To do :: Copy the rows verbatim, from the line containing "Given: Click the Cryptocurrency folder icon" through the line containing "Select the Library", including both of those lines.

Information supplied ::
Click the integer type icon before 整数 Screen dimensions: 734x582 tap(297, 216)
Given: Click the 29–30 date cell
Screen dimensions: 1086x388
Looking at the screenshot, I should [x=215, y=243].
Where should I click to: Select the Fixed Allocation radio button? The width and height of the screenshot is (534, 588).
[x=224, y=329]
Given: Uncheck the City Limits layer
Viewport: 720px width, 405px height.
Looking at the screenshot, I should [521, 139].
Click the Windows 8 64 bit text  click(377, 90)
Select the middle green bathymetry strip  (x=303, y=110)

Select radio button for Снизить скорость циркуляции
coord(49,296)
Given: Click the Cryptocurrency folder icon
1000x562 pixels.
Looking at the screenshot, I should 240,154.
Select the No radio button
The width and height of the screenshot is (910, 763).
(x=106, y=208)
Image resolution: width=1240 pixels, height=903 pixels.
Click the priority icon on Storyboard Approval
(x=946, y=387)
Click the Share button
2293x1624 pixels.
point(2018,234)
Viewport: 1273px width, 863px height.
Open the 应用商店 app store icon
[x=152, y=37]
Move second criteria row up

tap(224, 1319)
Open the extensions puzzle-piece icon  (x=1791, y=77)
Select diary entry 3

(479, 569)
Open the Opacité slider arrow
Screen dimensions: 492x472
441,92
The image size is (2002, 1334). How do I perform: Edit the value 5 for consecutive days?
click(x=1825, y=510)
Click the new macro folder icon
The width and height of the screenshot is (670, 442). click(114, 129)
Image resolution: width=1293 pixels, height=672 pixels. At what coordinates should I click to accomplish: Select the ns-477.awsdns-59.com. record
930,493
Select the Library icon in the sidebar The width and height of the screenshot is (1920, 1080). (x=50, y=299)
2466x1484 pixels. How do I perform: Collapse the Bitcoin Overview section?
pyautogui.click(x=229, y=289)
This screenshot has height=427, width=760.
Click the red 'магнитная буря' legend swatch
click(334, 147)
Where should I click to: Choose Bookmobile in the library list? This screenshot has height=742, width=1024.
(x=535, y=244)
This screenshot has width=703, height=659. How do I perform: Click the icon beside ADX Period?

Problem solution ::
Given: Click the Cryptocurrency folder icon
1000x562 pixels.
Looking at the screenshot, I should 240,154.
Select the No radio button
The width and height of the screenshot is (910, 763).
(x=106, y=208)
Image resolution: width=1240 pixels, height=903 pixels.
Click the priority icon on Storyboard Approval
(x=946, y=387)
Click the Share button
2293x1624 pixels.
point(2018,234)
Viewport: 1273px width, 863px height.
Open the 应用商店 app store icon
[x=152, y=37]
Move second criteria row up

tap(224, 1319)
Open the extensions puzzle-piece icon  (x=1791, y=77)
Select diary entry 3

(479, 569)
Open the Opacité slider arrow
Screen dimensions: 492x472
441,92
The image size is (2002, 1334). How do I perform: Edit the value 5 for consecutive days?
click(x=1825, y=510)
Click the new macro folder icon
The width and height of the screenshot is (670, 442). click(114, 129)
Image resolution: width=1293 pixels, height=672 pixels. At what coordinates should I click to accomplish: Select the ns-477.awsdns-59.com. record
930,493
Select the Library icon in the sidebar The width and height of the screenshot is (1920, 1080). (x=50, y=299)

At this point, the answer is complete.